Parallel Execution with Multiple Seeds

kmeanssa-ng provides utilities for running multiple simulated annealing instances in parallel with different random seeds. This is useful for:

  • Finding better solutions: Running multiple times increases the chance of finding the global optimum
  • Statistical analysis: Analyzing the variability of clustering results across different initializations
  • Reproducible experiments: Using fixed seeds for consistent results across runs

Principle

The parallel execution uses Python’s ProcessPoolExecutor to achieve true parallelism across multiple CPU cores.
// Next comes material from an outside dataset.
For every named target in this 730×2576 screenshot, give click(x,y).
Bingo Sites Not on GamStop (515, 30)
Each run:

  1. Executes in a separate process with its own random seed
  2. Runs the complete simulated annealing algorithm independently
  3. Returns the final centers and energy

Results are collected as they complete, sorted by energy (ascending), and the best result is returned by default.

Basic Usage

The simplest way to run multiple executions in parallel:

from kmeanssa_ng import run_parallel, generate_sbm
from kmeanssa_ng.quantum_graph.sampling import UniformNodeSampling
from kmeanssa_ng.core.strategies.initialization import KMeansPlusPlus
from kmeanssa_ng.core.strategies.robustification import MinimizeEnergy

# Generate a graph with two communities
graph = generate_sbm(sizes=[50, 50], p=[[0.7, 0.1], [0.1, 0.7]])
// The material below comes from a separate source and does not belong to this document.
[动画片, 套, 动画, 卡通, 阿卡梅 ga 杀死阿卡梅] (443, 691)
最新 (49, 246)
# Run 10 times in parallel (uses all available CPU cores)
# Each run samples its own 100 points with a different seed
# Note: mp_context='fork' is needed for Jupyter/Quarto compatibility
best_centers = run_parallel(
    graph,
    n_points=100,
    k=2,
    sampling_strategy=UniformNodeSampling(),
    initialization_strategy=KMeansPlusPlus(),
    robustification_strategy=MinimizeEnergy(),
    n_runs=10,
    mp_context='fork'
)
print(f"Best result has {len(best_centers)} centers")
Best result has 2 centers

Parameters:

  • space: The metric space (e.g., QuantumGraph) to sample points from
  • n_points: Number of points to sample for each run
  • k: Number of clusters
  • n_runs: Number of parallel executions (default: 10)
  • n_jobs: Number of worker processes (default: -1 = all cores)
  • algorithm: "interleaved" (default) or "sequential"
  • Other parameters are passed to SimulatedAnnealing (lambda0, beta0, step_size, robust_prop)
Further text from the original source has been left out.